> _What to produce_
Repeat the listing from the line with "Given: Open the remove.js source file link" to the line with "click(664, 426)", including both of those lines, and leave the pictures out of your answer.

> _Information shown_
-=-=-=-=-
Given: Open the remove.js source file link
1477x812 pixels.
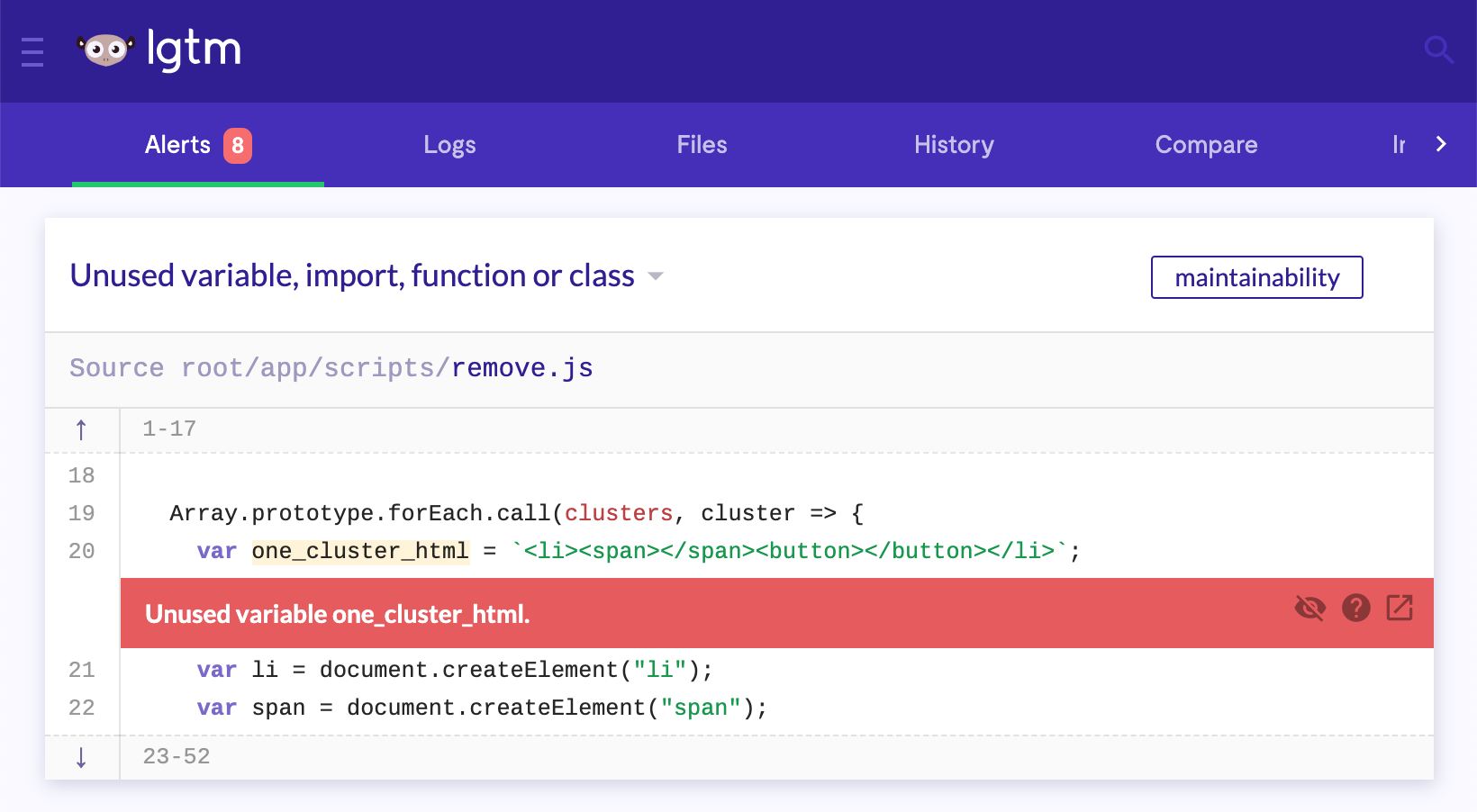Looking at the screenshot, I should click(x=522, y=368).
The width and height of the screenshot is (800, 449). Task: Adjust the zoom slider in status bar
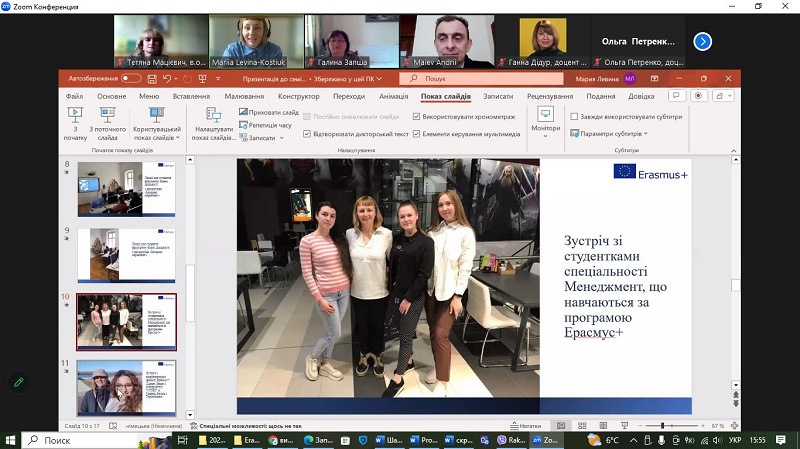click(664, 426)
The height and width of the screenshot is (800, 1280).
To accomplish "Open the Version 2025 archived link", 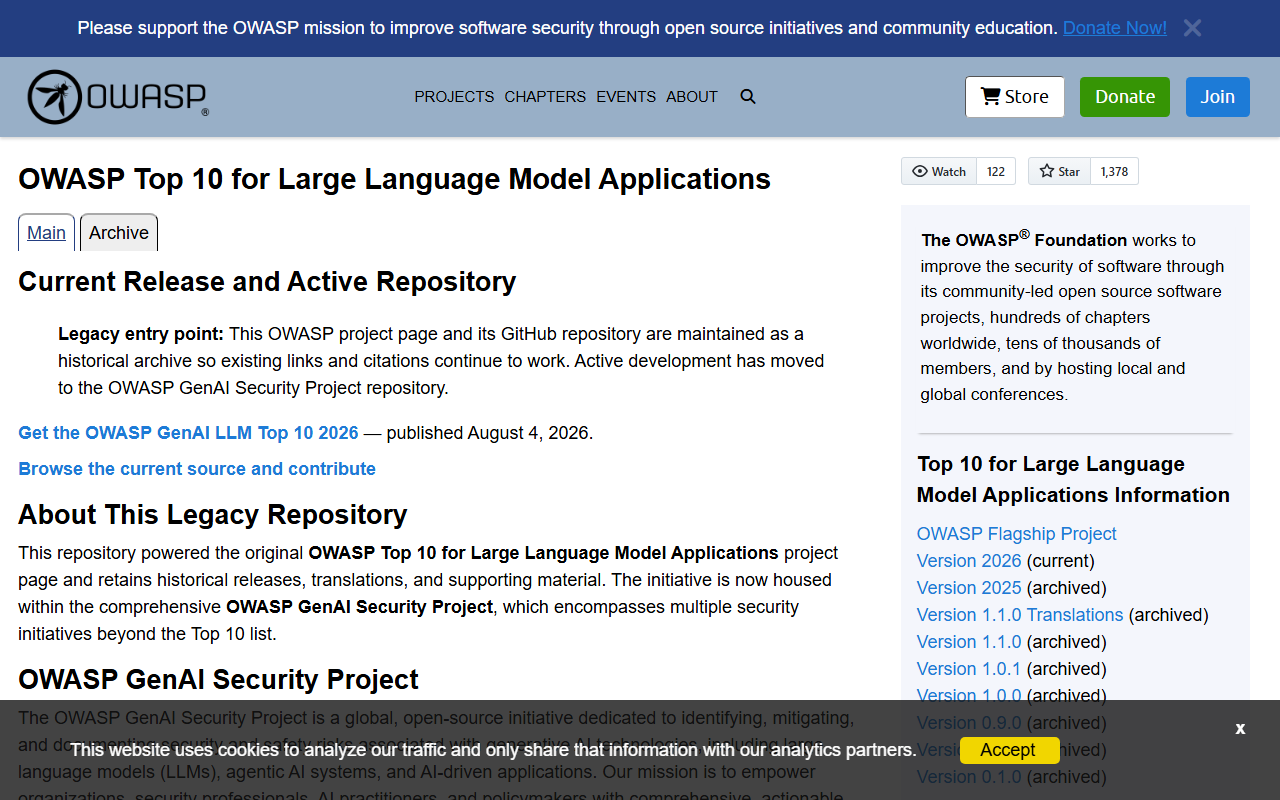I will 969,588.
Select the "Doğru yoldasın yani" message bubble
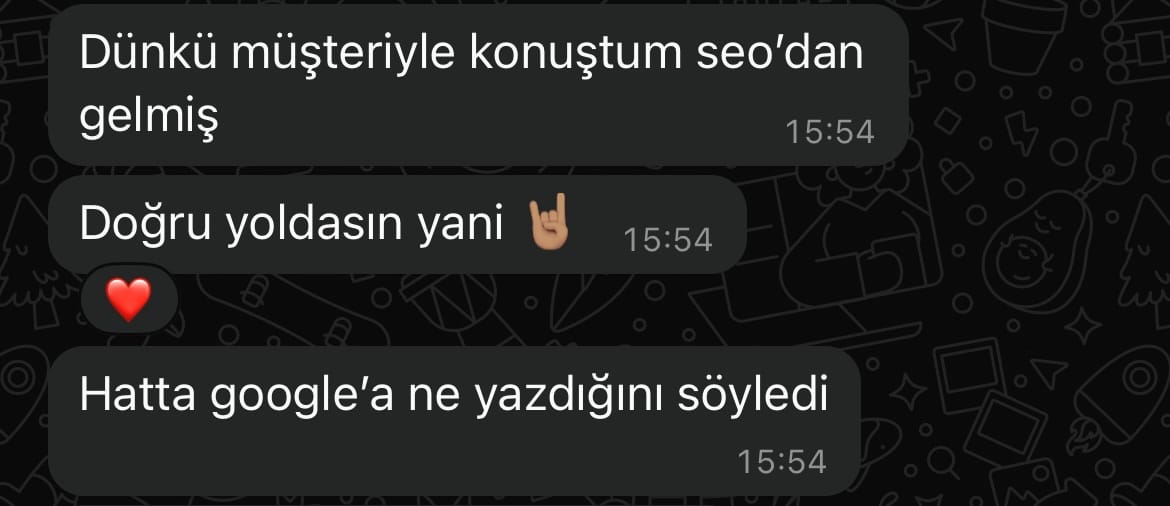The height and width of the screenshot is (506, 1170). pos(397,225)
-=-=-=-=-
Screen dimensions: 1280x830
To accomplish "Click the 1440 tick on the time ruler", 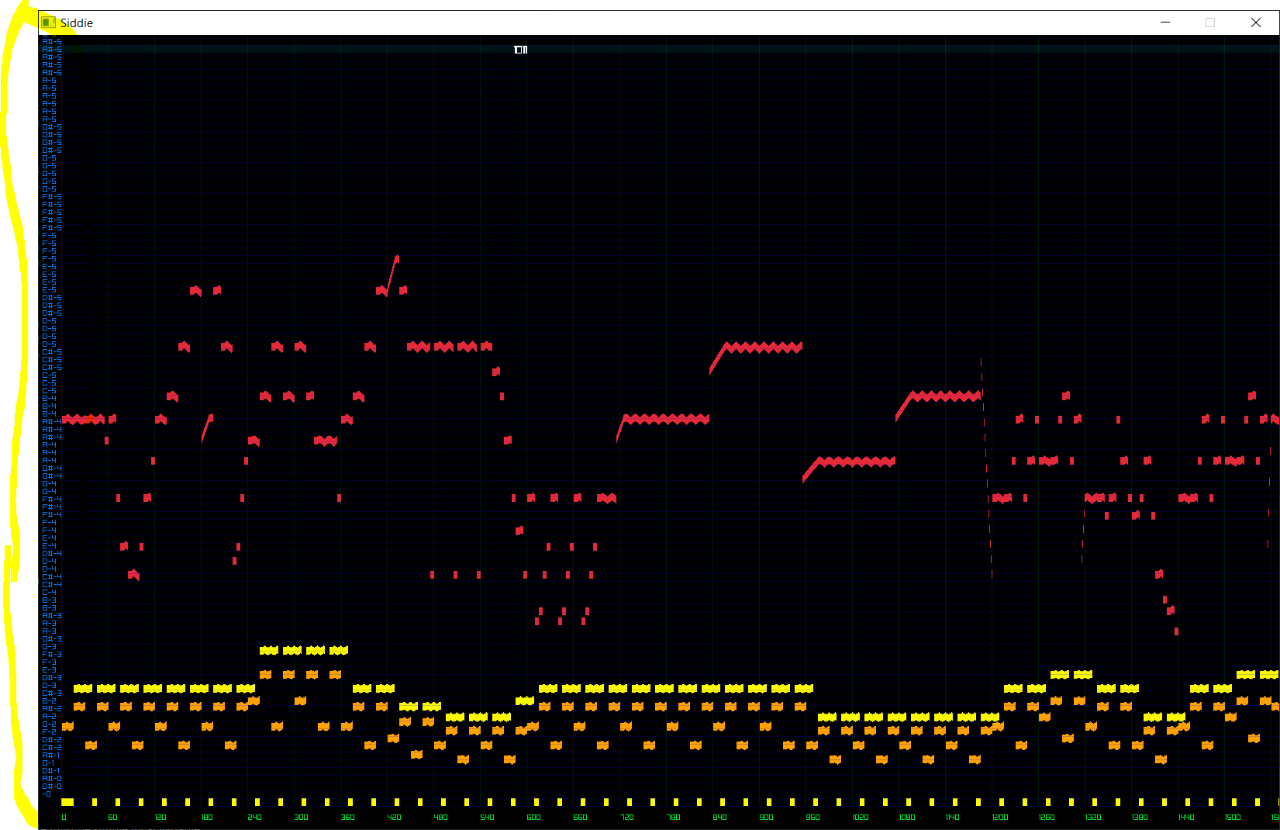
-=-=-=-=-
> _Reply to the task_
Given: Open the remove.js source file link
1477x812 pixels.
Looking at the screenshot, I should click(x=522, y=368).
The width and height of the screenshot is (800, 449). Task: Adjust the zoom slider in status bar
click(664, 426)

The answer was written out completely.